| Material supplied |
++++++

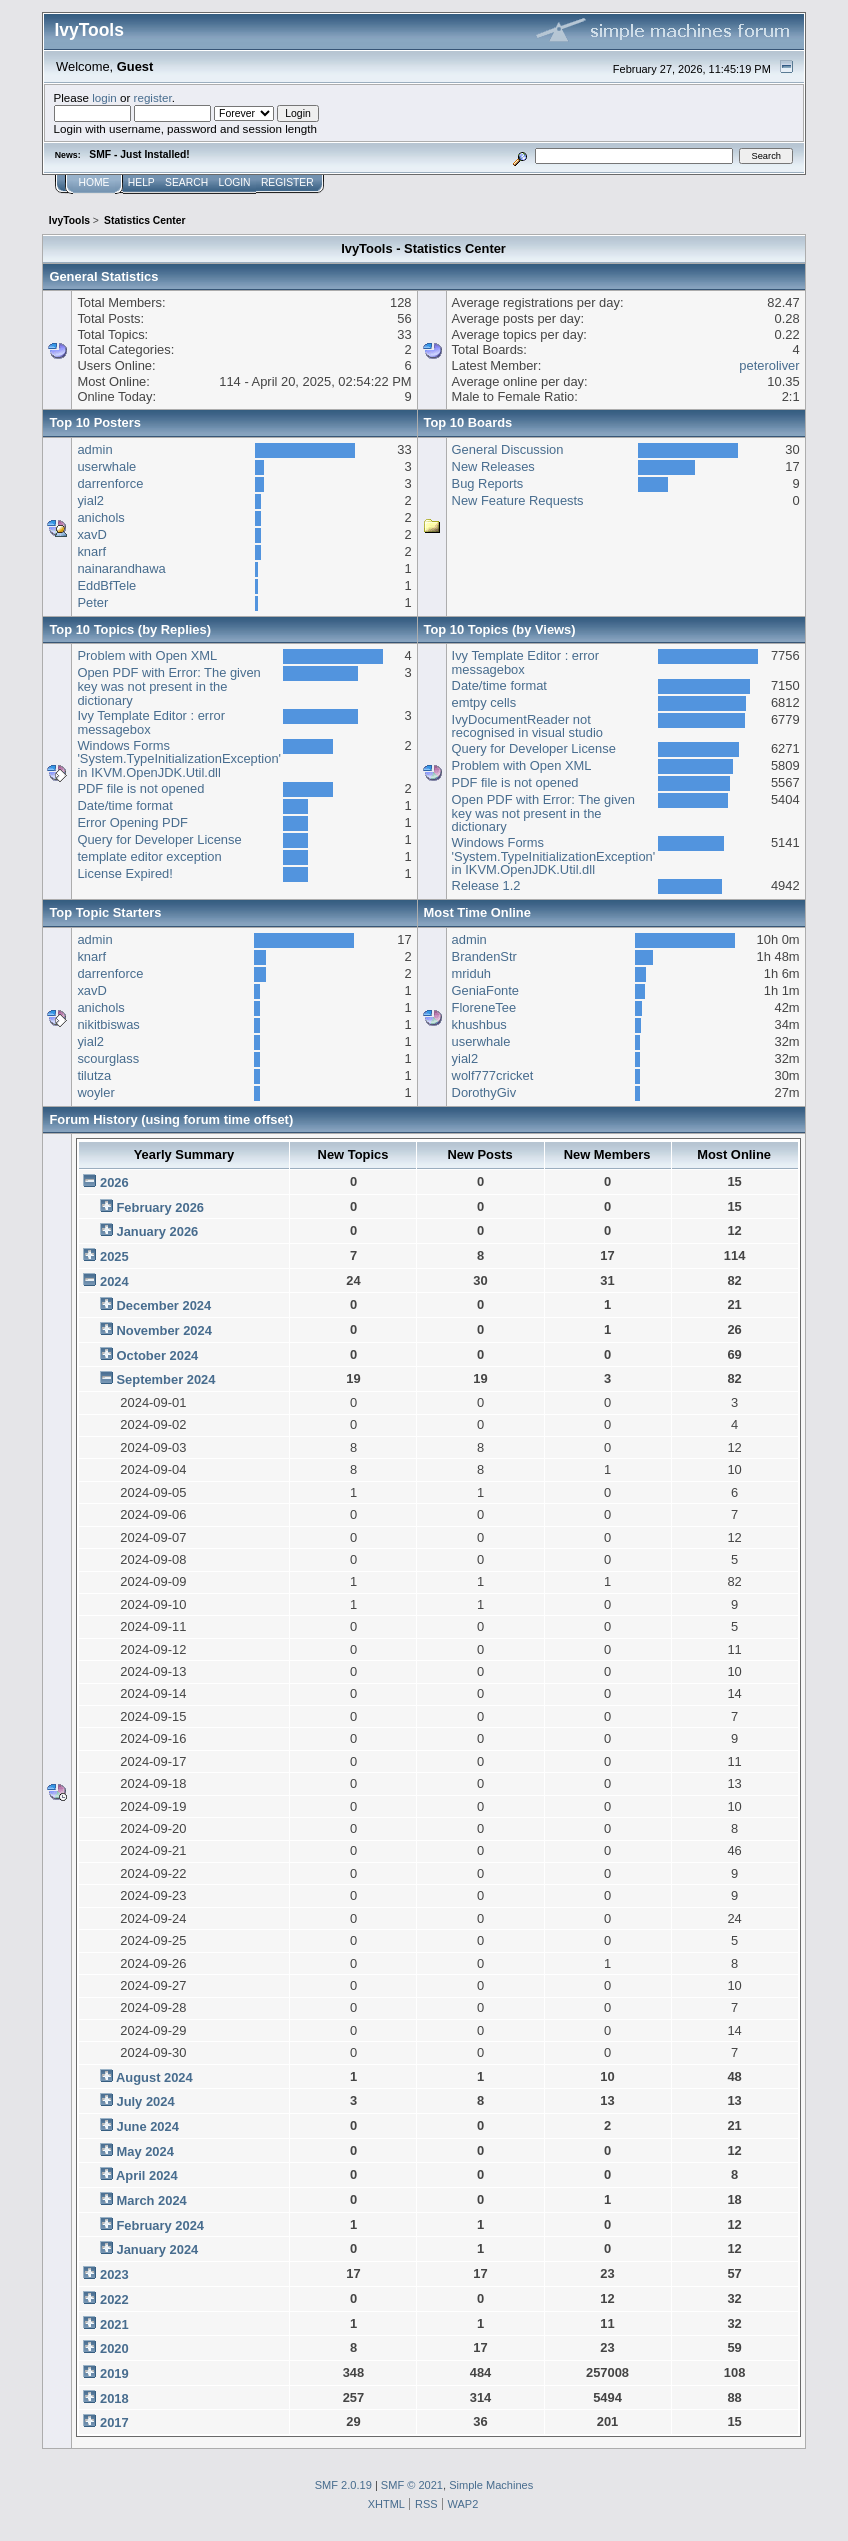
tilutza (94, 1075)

++++++

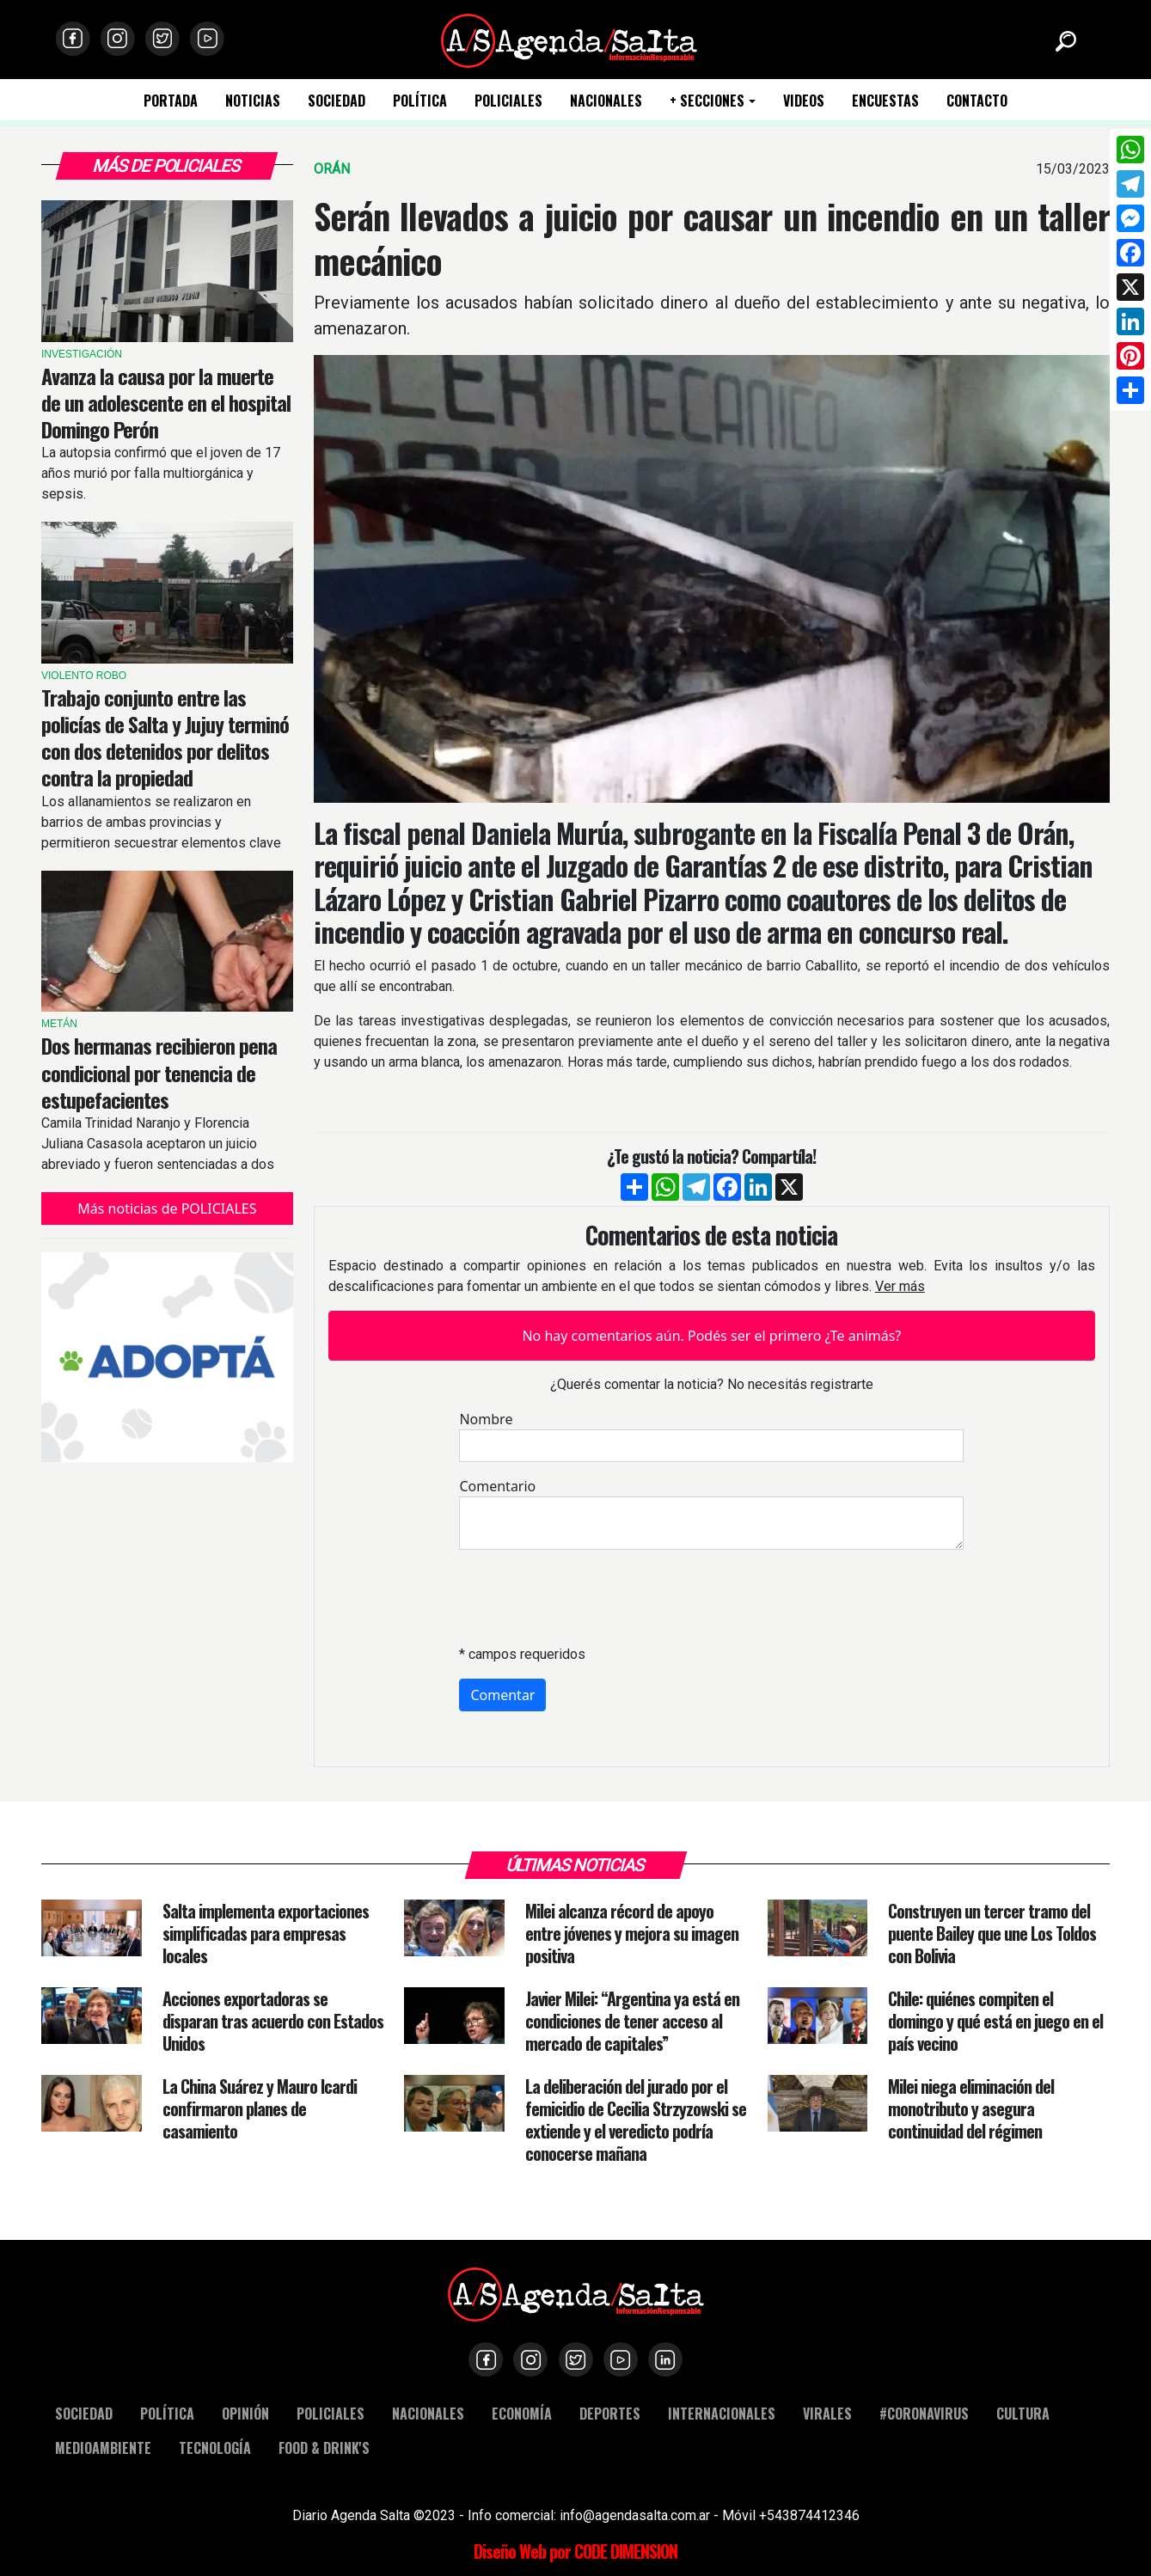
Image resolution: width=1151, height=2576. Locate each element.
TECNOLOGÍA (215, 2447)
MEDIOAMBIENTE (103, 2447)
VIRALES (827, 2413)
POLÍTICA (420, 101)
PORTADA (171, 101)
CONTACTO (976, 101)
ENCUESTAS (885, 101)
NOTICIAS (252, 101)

++++++

| Task brief |
All lines in the listing above between the line with "POLÍTICA (420, 101)" and the line with "NOTICIAS (252, 101)", inclusive, should be set down exactly, and no line outside that range.

| Task solution |
POLÍTICA (420, 101)
PORTADA (171, 101)
CONTACTO (976, 101)
ENCUESTAS (885, 101)
NOTICIAS (252, 101)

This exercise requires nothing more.